Supplied records:
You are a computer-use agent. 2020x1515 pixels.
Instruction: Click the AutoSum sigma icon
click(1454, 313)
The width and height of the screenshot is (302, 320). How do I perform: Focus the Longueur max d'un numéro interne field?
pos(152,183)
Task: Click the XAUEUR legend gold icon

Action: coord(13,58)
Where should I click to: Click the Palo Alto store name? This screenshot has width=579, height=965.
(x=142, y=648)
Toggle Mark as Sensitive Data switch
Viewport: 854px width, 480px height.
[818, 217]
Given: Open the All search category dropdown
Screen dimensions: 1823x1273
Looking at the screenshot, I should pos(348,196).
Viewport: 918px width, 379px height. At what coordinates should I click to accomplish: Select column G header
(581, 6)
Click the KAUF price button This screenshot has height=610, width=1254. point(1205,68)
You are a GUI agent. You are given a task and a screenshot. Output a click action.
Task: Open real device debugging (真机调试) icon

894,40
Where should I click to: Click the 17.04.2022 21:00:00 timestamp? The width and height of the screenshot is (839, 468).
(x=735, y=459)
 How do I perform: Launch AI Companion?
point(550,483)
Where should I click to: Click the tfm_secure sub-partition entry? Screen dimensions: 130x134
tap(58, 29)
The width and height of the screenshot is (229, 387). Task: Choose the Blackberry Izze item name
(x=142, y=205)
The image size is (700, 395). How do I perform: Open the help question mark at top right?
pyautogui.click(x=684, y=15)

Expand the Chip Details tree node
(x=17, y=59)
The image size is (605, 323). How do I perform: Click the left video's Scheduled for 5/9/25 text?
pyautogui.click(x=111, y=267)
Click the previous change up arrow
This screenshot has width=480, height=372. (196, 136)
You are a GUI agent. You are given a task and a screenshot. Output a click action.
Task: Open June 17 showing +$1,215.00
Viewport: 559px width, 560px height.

What to work on: Every single entry is to be retyped exactly.

Response below:
You are a computer-use agent. 2020x1515 pixels.
Instruction: Click the AutoSum sigma icon
click(1454, 313)
The width and height of the screenshot is (302, 320). How do I perform: Focus the Longueur max d'un numéro interne field?
pos(152,183)
Task: Click the XAUEUR legend gold icon

Action: coord(13,58)
Where should I click to: Click the Palo Alto store name? This screenshot has width=579, height=965.
(x=142, y=648)
Toggle Mark as Sensitive Data switch
Viewport: 854px width, 480px height.
[818, 217]
Given: Open the All search category dropdown
Screen dimensions: 1823x1273
Looking at the screenshot, I should pos(348,196).
Viewport: 918px width, 379px height. At what coordinates should I click to accomplish: Select column G header
(581, 6)
Click the KAUF price button This screenshot has height=610, width=1254. point(1205,68)
You are a GUI agent. You are given a task and a screenshot. Output a click action.
Task: Open real device debugging (真机调试) icon

894,40
Where should I click to: Click the 17.04.2022 21:00:00 timestamp? The width and height of the screenshot is (839, 468).
(x=735, y=459)
 How do I perform: Launch AI Companion?
point(550,483)
Where should I click to: Click the tfm_secure sub-partition entry? Screen dimensions: 130x134
tap(58, 29)
The width and height of the screenshot is (229, 387). Task: Choose the Blackberry Izze item name
(x=142, y=205)
The image size is (700, 395). How do I perform: Open the help question mark at top right?
pyautogui.click(x=684, y=15)

Expand the Chip Details tree node
(x=17, y=59)
The image size is (605, 323). How do I perform: Click the left video's Scheduled for 5/9/25 text?
pyautogui.click(x=111, y=267)
Click the previous change up arrow
This screenshot has width=480, height=372. (196, 136)
You are a GUI agent. You are given a task and a screenshot. Output a click action.
Task: Open June 17 showing +$1,215.00
Viewport: 559px width, 560px height.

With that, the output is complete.